===== Records provided =====

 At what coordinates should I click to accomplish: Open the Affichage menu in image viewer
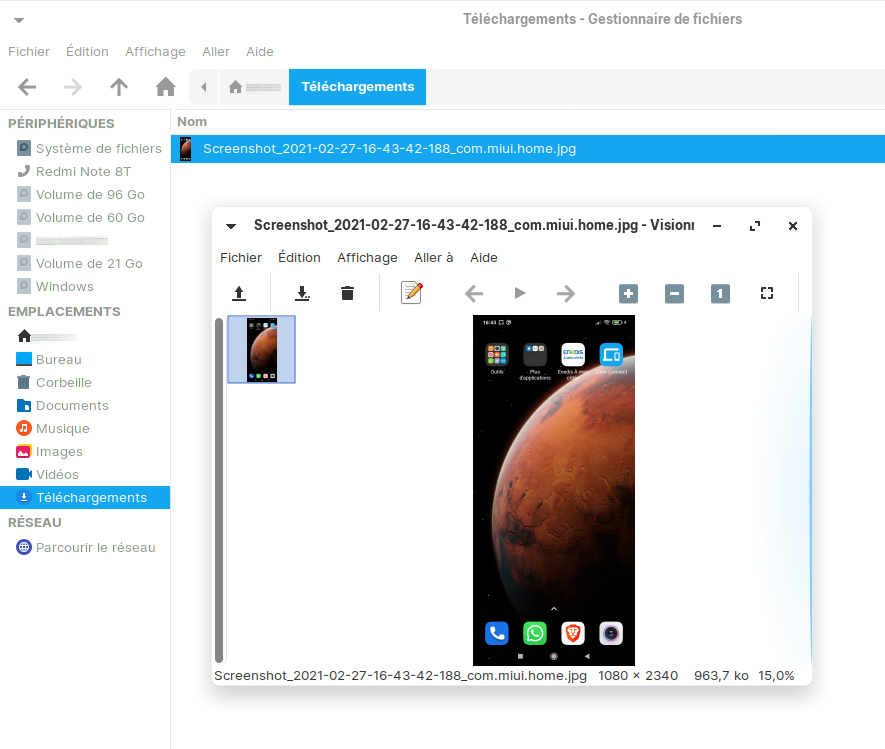pyautogui.click(x=367, y=257)
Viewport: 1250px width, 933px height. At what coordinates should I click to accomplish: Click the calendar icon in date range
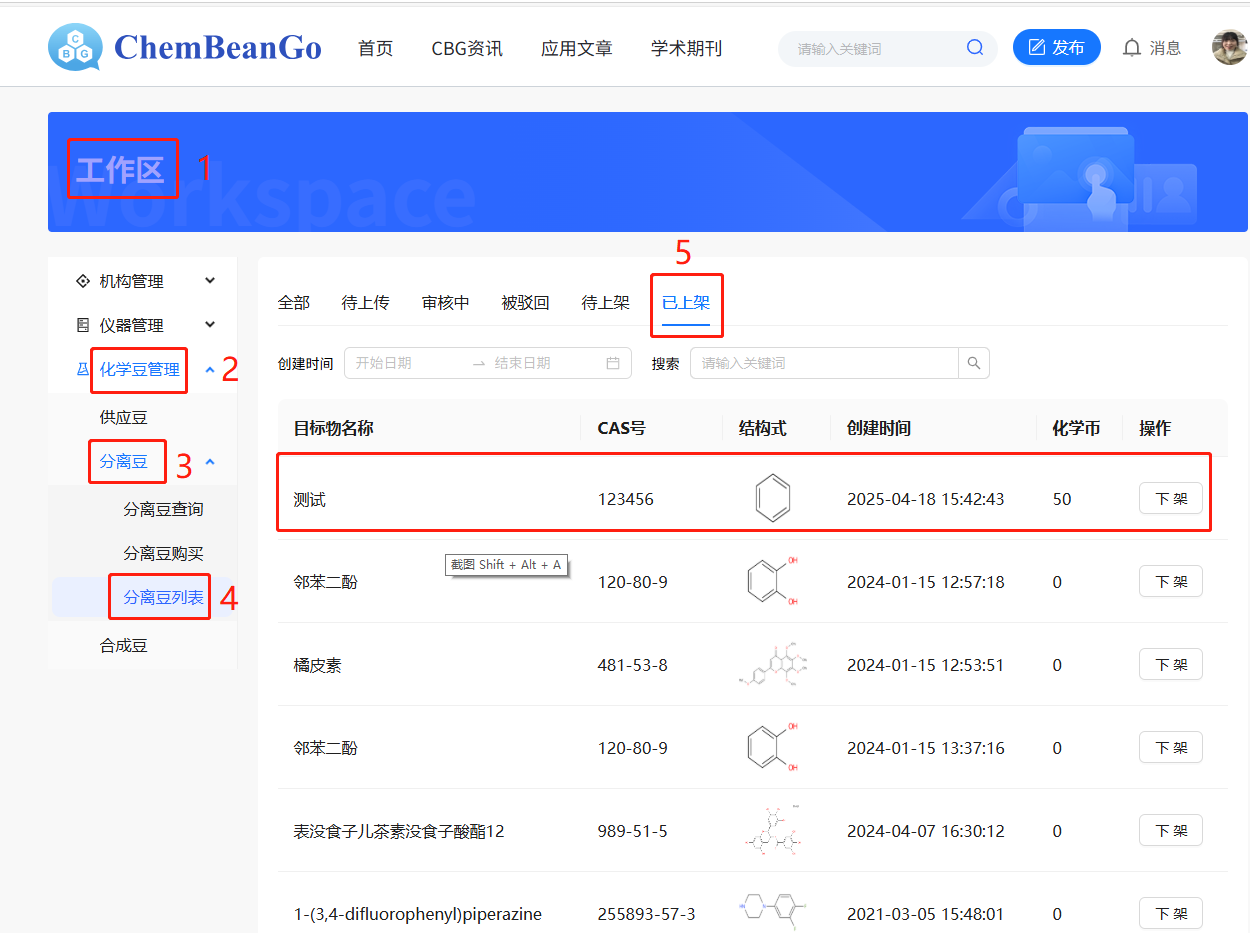point(613,363)
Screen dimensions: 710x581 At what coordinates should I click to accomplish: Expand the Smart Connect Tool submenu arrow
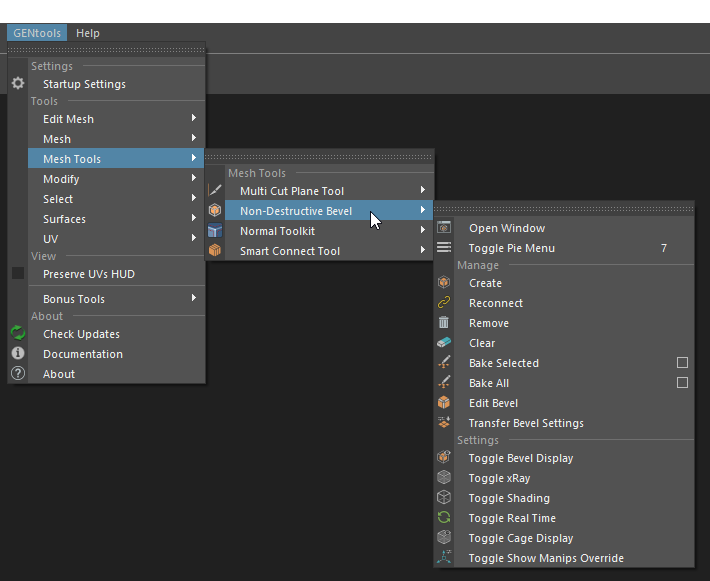pos(423,251)
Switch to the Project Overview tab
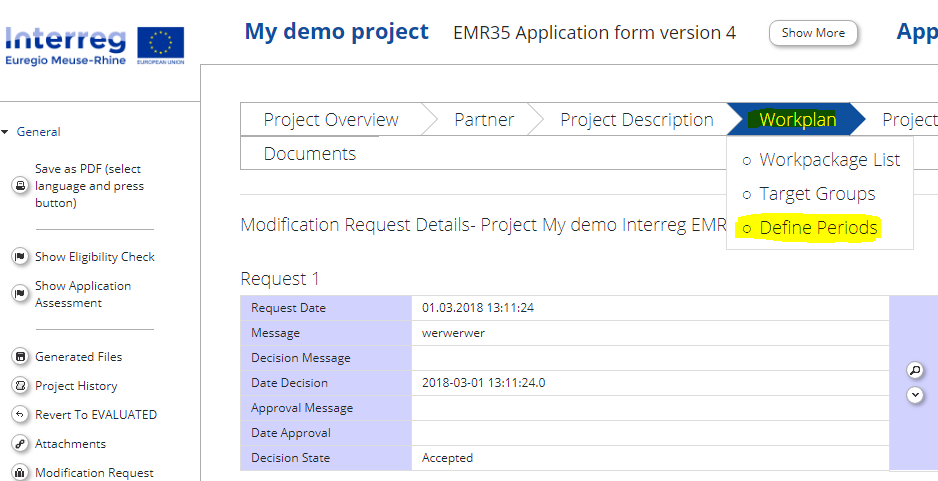The width and height of the screenshot is (938, 481). tap(331, 120)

=====

**Task instructions:** Would you retype all the lines shown above, exactly as written and without any picture?

**Response to the task:**
 At what coordinates should I click to accomplish: Open the Affichage menu in image viewer
pyautogui.click(x=367, y=257)
Viewport: 1250px width, 933px height. At what coordinates should I click to accomplish: Click the calendar icon in date range
point(613,363)
Screen dimensions: 710x581 At what coordinates should I click to accomplish: Expand the Smart Connect Tool submenu arrow
pos(423,251)
Switch to the Project Overview tab
The width and height of the screenshot is (938, 481). tap(331, 120)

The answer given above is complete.